The common use of TRACESPipe as command is:

./TRACESPipe.sh \
--flush-logs \
--run-preprocess \
--run-meta \
--inter-sim-size 2 \
--run-all-v-alig \
--run-mito \
--remove-dup \
--run-de-novo \
--run-hybrid \
--min-similarity 1.5 \
--view-top 5 \
--best-of-bests \
--very-sensitive \
--run-multiorgan-consensus \
--run-diff

From the run all the output is provided at folder output_data and it can be human inspected using IGV.

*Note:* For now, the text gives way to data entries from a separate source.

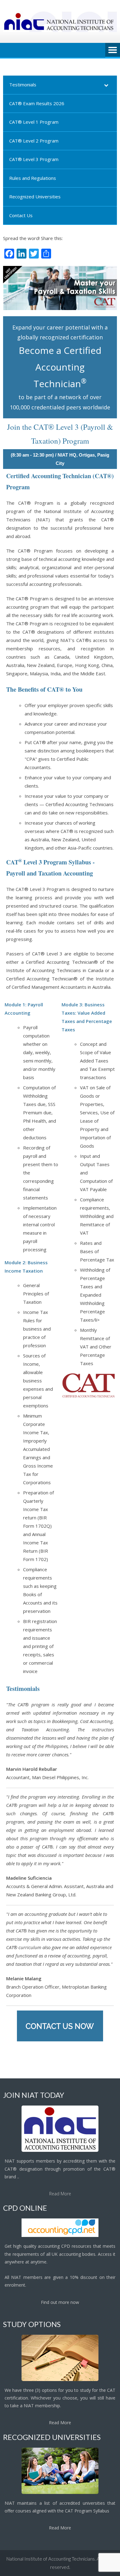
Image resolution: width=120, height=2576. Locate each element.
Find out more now (60, 2302)
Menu (112, 50)
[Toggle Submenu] (106, 85)
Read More (60, 2194)
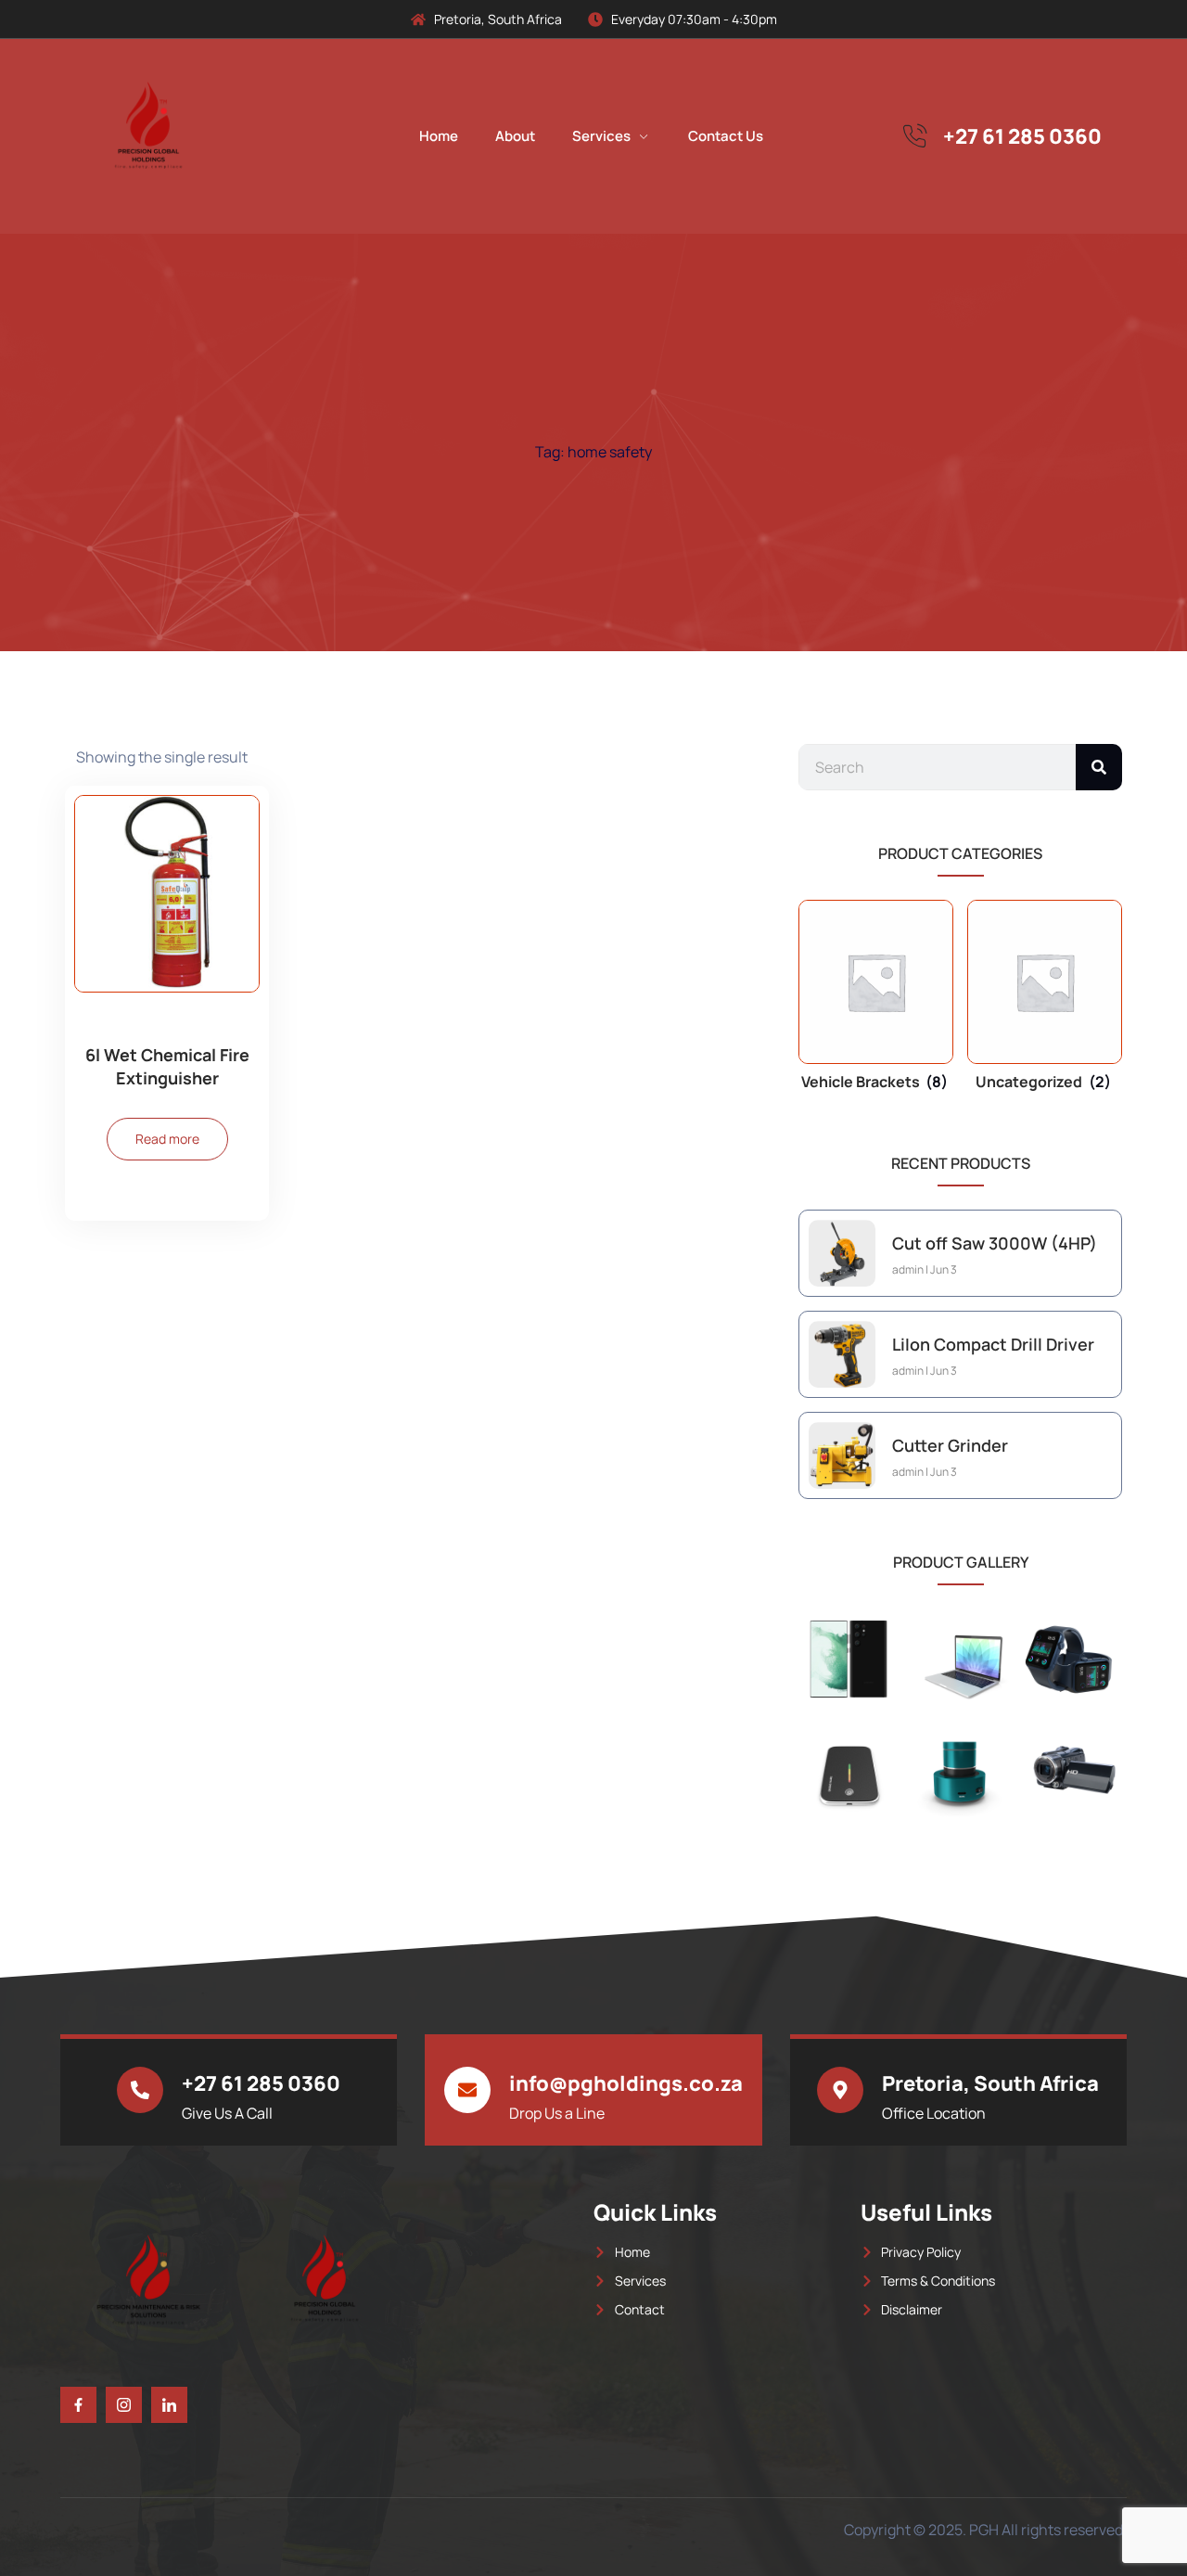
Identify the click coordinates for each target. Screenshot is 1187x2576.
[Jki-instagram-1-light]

Nevertheless, for specific runs, below some examples are described.

5.1 Building viral consensus sequences with fixed reference sequence in all organs (if exists in the FASTQ samples):

./TRACESPipe.sh --run-meta --run-all-v-alig --remove-dup --min-similarity 3 --best-of-bests

The output consensus sequence is included at

output_data/TRACES_viral_consensus

while the alignments at

output_data/TRACES_viral_alignments

and the BED files at

output_data/TRACES_viral_bed

5.2 Building a mitochondrial consensus sequence (if exists in the FASTQ samples):

./TRACESPipe.sh --run-mito --remove-dup

The output consensus sequence is included at

output_data/TRACES_mtdna_consensus

while the alignments at

output_data/TRACES_mtdna_alignments

and the BED files at

output_data/TRACES_mtdna_bed

5.3 Encrypt and Decrypt NGS data:

TRACESPipe supports secure encryption of genomic data. This allows outsourcing of the sequencing service while maintaining secure transmission and storage of the files.

5.3.1 Encrypt

Place the files from sequencing (e.g. FASTQ gziped files) in the folder to_encrypt_data and, then, run:

./TRACESPipe.sh --encrypt

Insert a strong password.
The encrypted files are in the encrypted_data folder.

5.3.2 Decrypt

Place the encrypted files in the folder encrypted_data and, then, run:

./TRACESPipe.sh --decrypt

Insert the password that has been used in encryption.
The decrypted files are in the decrypted_data folder.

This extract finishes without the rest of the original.